De acordo com a presidente do Sinmed, Silvia Melo, ao menos 11 gestantes estavam internadas na área de triagem acomodadas em poltronas, sem acesso à estrutura ideal para assistência. A dirigente criticou o cenário e questionou a postura dos gestores diante do problema. “Quando é que os gestores vão entender que a superlotação só prejudica a população atendida?”, declarou.

Em resposta, a Maternidade Santa Mônica confirmou que opera com ocupação total dos 53 leitos disponíveis e enfrenta um quadro de superlotação. A unidade informou ainda que, diante da alta demanda, 14 gestantes precisaram ser acomodadas em leitos extras na área de triagem.

A direção da maternidade destacou que o cenário reflete a grande procura por serviços especializados e defendeu a ampliação da rede de atenção obstétrica, com fortalecimento do pré-natal nos municípios. A unidade também ressaltou que, mesmo diante da superlotação, deixar de acolher gestantes de alto risco poderia gerar consequências graves para a assistência materna e neonatal em todo o estado.

Apesar das justificativas, o sindicato reforça que a situação compromete a qualidade do atendimento e cobra providências para garantir condições adequadas às pacientes.

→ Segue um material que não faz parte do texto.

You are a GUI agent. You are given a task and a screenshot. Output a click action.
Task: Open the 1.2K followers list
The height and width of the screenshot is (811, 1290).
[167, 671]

Leia a nota da Maternidade Santa Mônica, na íntegra:

Confira nota da Maternidade Santa Mônica

"A Maternidade Escola Santa Mônica (MESM) informa que, nesta terça-feira, 28 de abril, enfrenta um quadro de superlotação com 100% de ocupação dos 53 leitos destinados a esse perfil assistencial.

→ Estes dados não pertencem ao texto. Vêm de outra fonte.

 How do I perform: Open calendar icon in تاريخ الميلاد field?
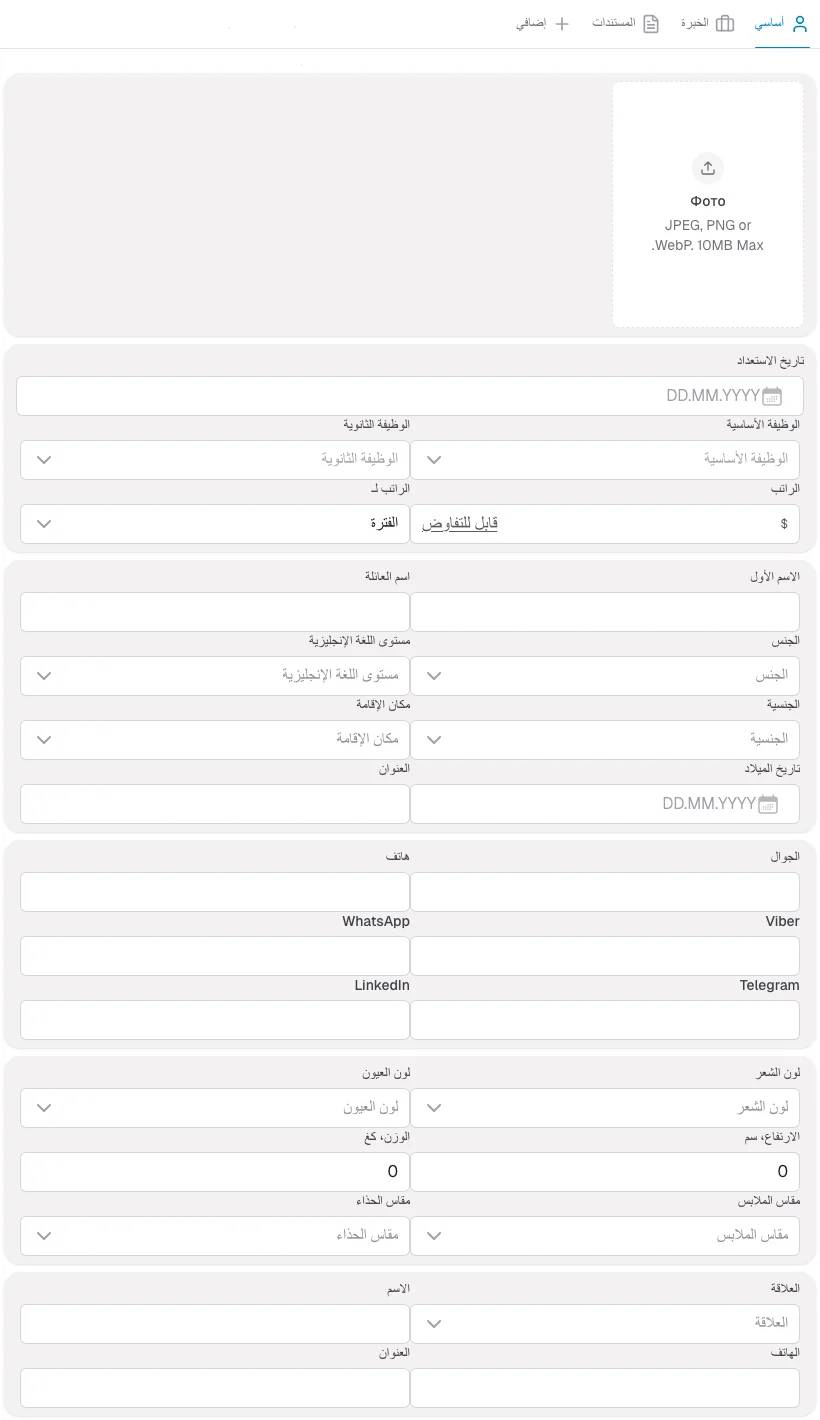[767, 803]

Diante da elevada demanda, foi necessária a utilização de leitos extras na área de triagem, que neste momento acomodam 14 gestantes internadas.

A Direção destaca que a superlotação reflete um cenário sistêmico, relacionado à alta demanda por serviços especializados, reforçando a necessidade de fortalecimento da rede de atenção obstétrica, especialmente por meio da ampliação e qualificação do pré-natal nos municípios.

Importante destacar que, mesmo em situações de superlotação, como o momento atual, o não acolhimento às gestantes de alto risco na unidade poderia trazer consequências graves para a rede de atenção materna e neonatal, com risco direto à assistência em todo o estado. Por essa razão, a Maternidade Escola Santa Mônica segue funcionando de forma ininterrupta, acolhendo e internando as pacientes encaminhadas por meio da Central de Regulação de Leitos do Estado."